At some point, Josh will pry the hideous avocado tile off the bathroom floor, rip out the chipped kitchen cabinets, and finish demolishing every non-load-bearing wall. But he’s not going to bother with the renovations he and Sophie had planned. Someone else can come in with their Miele appliances and Herman Miller chairs and create the most generic version of a Manhattan “dream home,” complete with a wife and a French bulldog.
He’s been telling himself that for the last six months. The only progress he’s made is a smattering of half-hearted sledgehammer holes, created after an especially brutal bout of self-loathing. Instead of dropping an anchor, he’d swung it through drywall.
He does some light social media stalking: monitoring restaurant openings and closings on Eater, sifting through the social accounts of every chef he ever worked with. All the James Beard winners, the Top Chef contestants. This form of masochism is supposed to propel him into action, but it only brings the bitter feelings back up to the surface.
Peeling off his shirt, he walks back to the bathroom to start the multistep process of running the hot water in the ancient claw-foot tub. Everything in this apartment is half-broken. Josh misses the walk-in steam shower from his previous apartment. He misses Sophie in his walk-in steam shower. Or maybe he misses the idea of Sophie in his walk-in steam shower because they’d only had sex in there once. (She’d said it was awkward and possibly dangerous.)

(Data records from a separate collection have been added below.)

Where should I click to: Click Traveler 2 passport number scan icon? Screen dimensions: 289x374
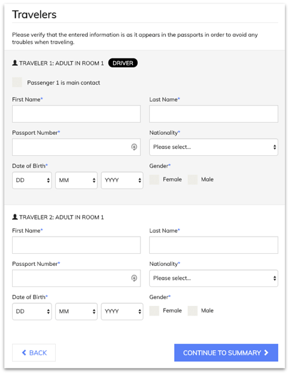[134, 278]
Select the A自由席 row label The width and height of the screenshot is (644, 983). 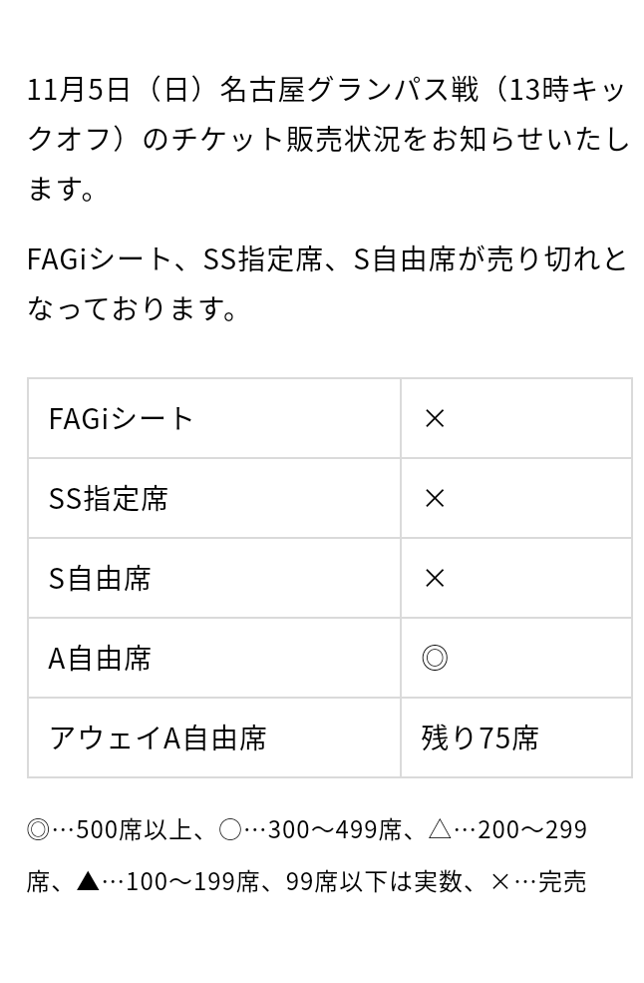click(101, 659)
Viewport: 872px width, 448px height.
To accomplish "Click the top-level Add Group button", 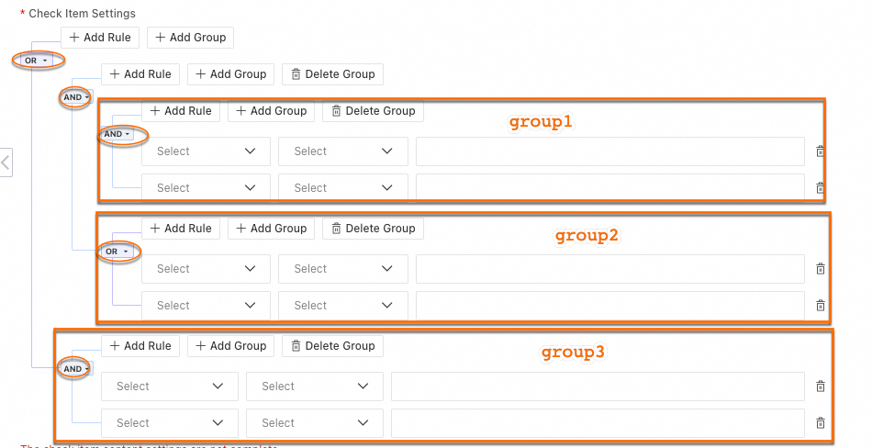I will [189, 38].
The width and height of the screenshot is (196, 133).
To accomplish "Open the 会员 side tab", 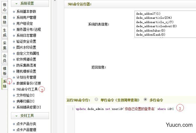I will pos(5,58).
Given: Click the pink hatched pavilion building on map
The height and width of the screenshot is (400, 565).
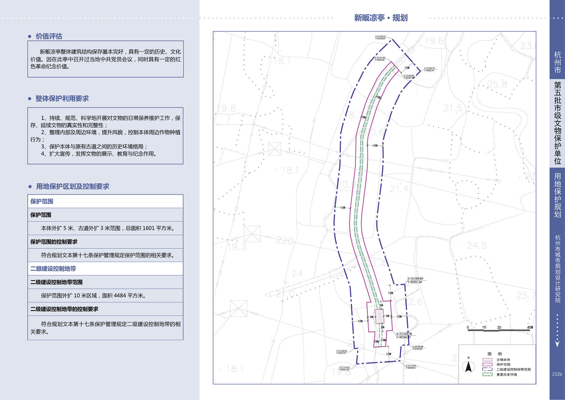Looking at the screenshot, I should tap(379, 316).
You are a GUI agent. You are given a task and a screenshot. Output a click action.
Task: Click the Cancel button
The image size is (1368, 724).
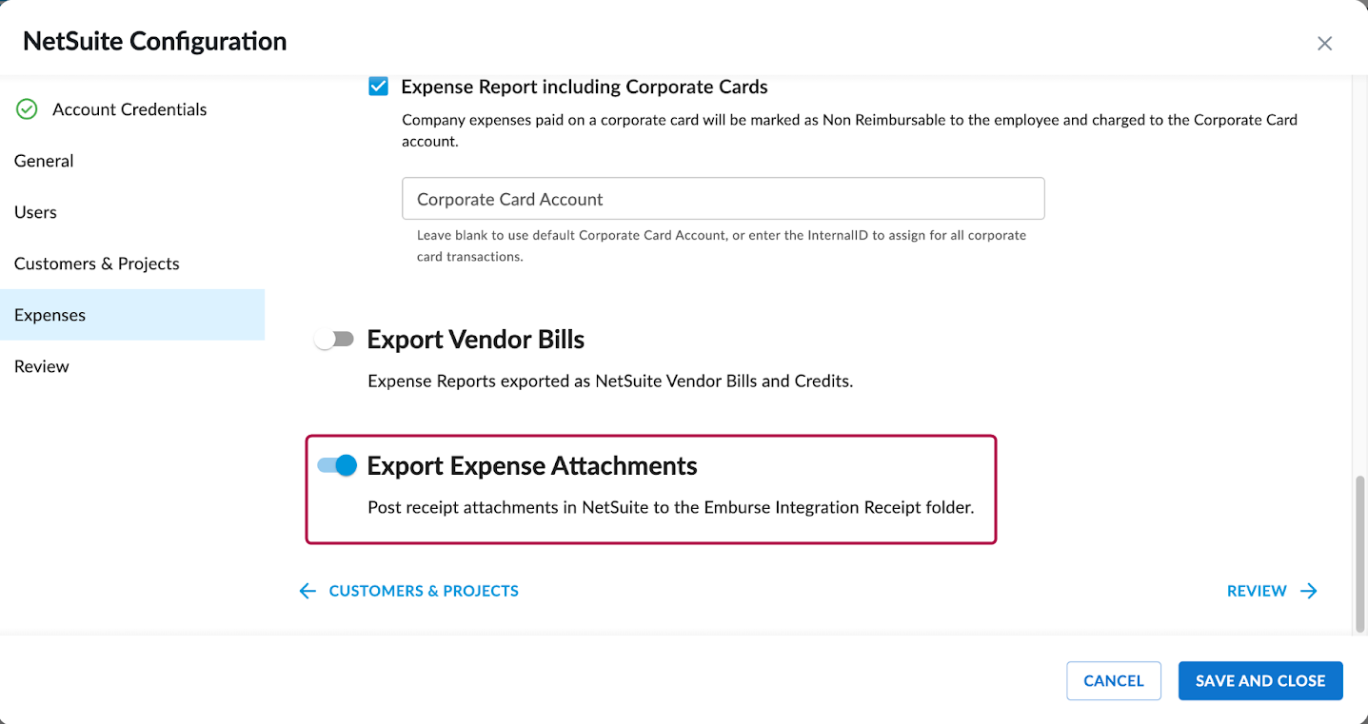pos(1114,680)
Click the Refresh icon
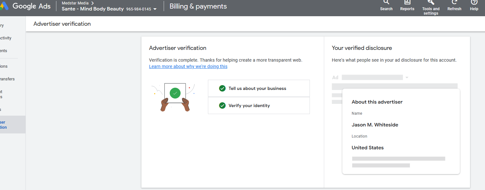 (454, 2)
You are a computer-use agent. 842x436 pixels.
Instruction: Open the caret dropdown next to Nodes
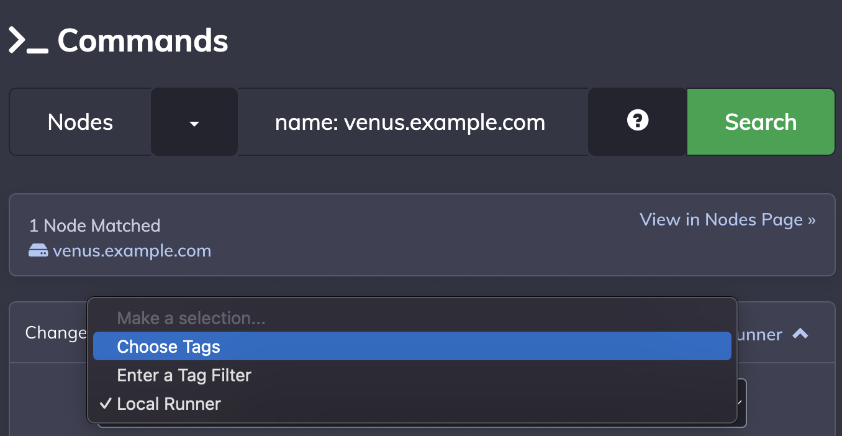(x=194, y=122)
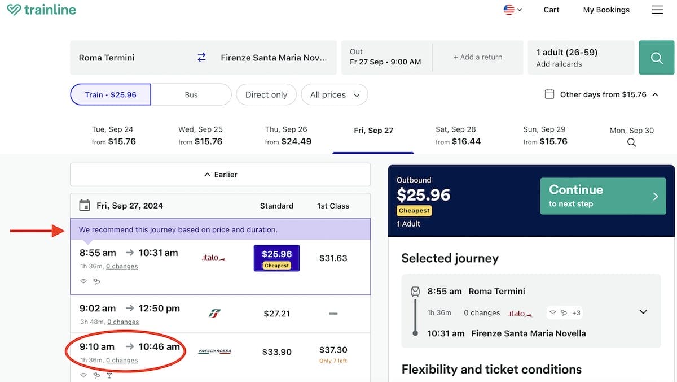Image resolution: width=677 pixels, height=382 pixels.
Task: Select the Trainline logo
Action: [x=41, y=9]
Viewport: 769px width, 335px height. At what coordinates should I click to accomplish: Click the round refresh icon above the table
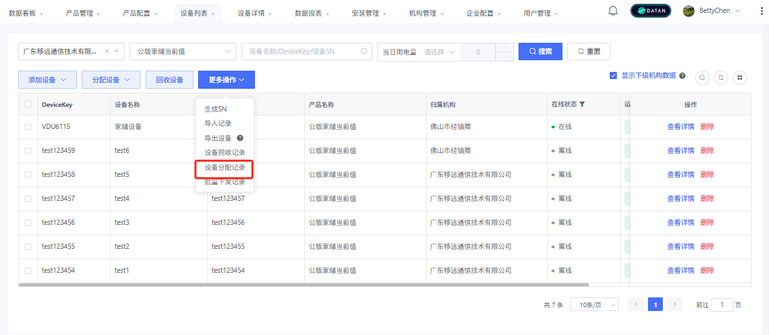tap(720, 78)
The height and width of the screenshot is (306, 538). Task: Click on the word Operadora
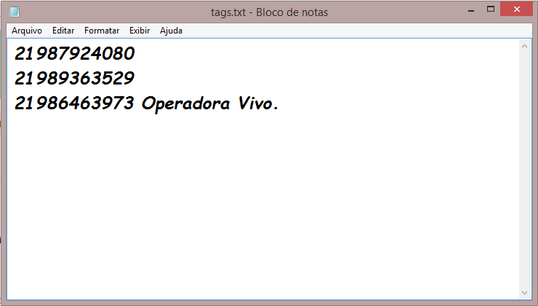[185, 104]
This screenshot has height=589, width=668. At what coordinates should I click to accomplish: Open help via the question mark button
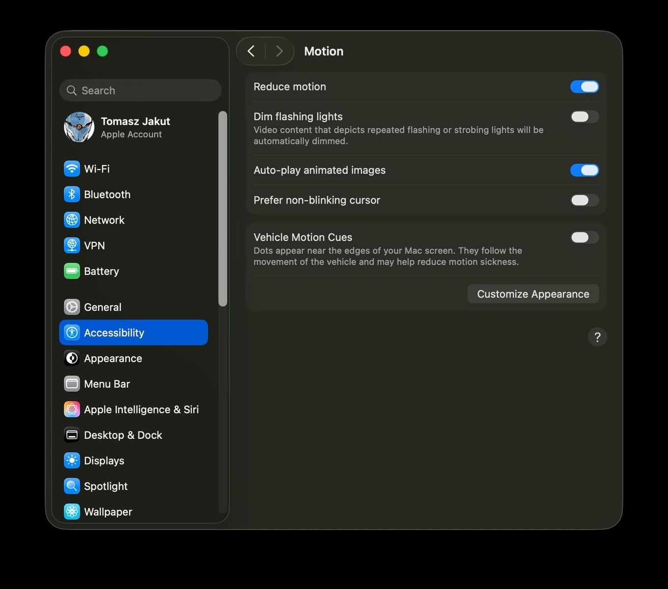[597, 337]
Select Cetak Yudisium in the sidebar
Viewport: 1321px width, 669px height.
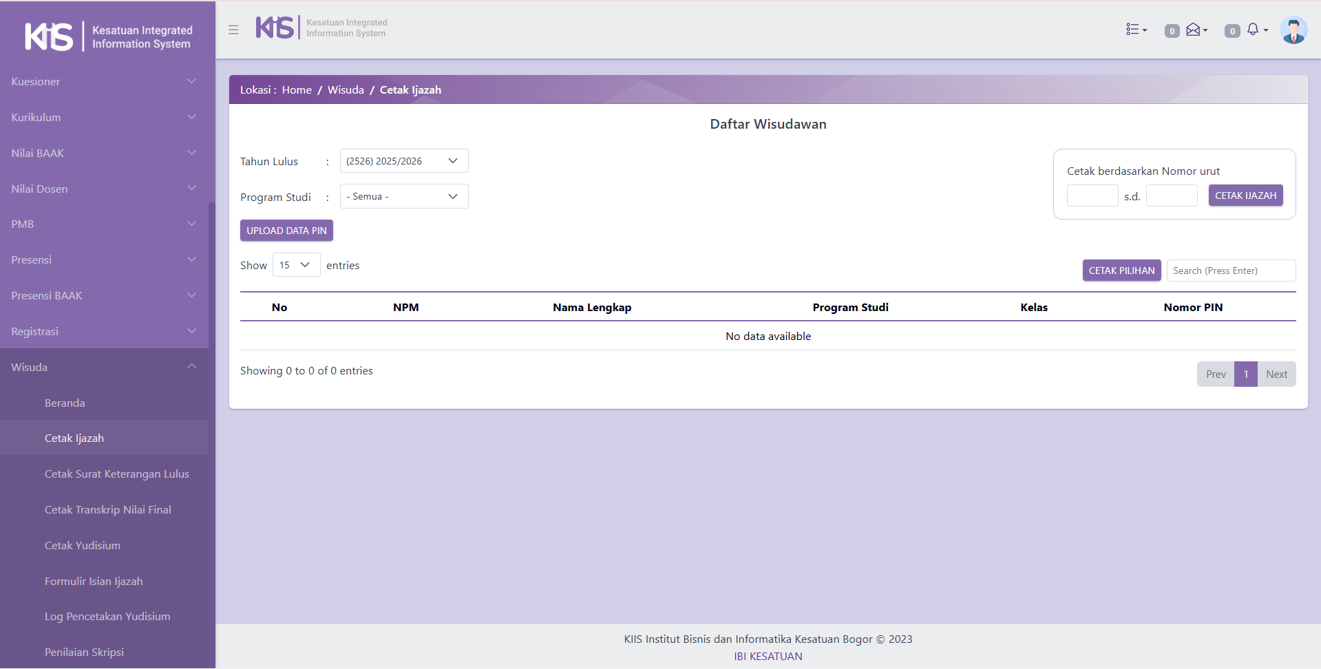point(83,545)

Sometimes it boils over into a mix of hostility and anger: a longing for her to call while fantasizing about rejecting her offer of reconciliation. He wonders when he’ll have another sexual experience aided by more than his own hand and his porn stash.
So, when his phone abruptly buzzes to life in that very hand, it’s reasonable to conclude that he’d conjured a text from Sophie with the power of regret and self-pity. He gives himself a half-second to imagine her sheepish, apologetic message before glancing at the screen.
But it’s not Sophie’s name.
* * *
ARI CURLS UP on her air mattress—as much as one can curl up on a large plastic balloon—her fingers hovering over the keyboard, on the verge of the last line for another maid-of-honor speech on NeverTired.
Ari’s been describing the apartment as “empty,” but that’s not exactly true. It’s full of piles: piles of clothes, piles of books, piles of random shit she never bothered to put away that used to be on the nightstand. Which is also gone.
Several times, Ari has felt the automatic impulse to clean up the piles, in case Cass comes home late and stumbles over them in the dark.
But no one’s coming home anymore.
No one’s sending a wildly inaccurate ETA text with the kiss emoji.
No one’s getting up in the middle of the night to make kimchi grilled cheese sandwiches when Ari has the munchies.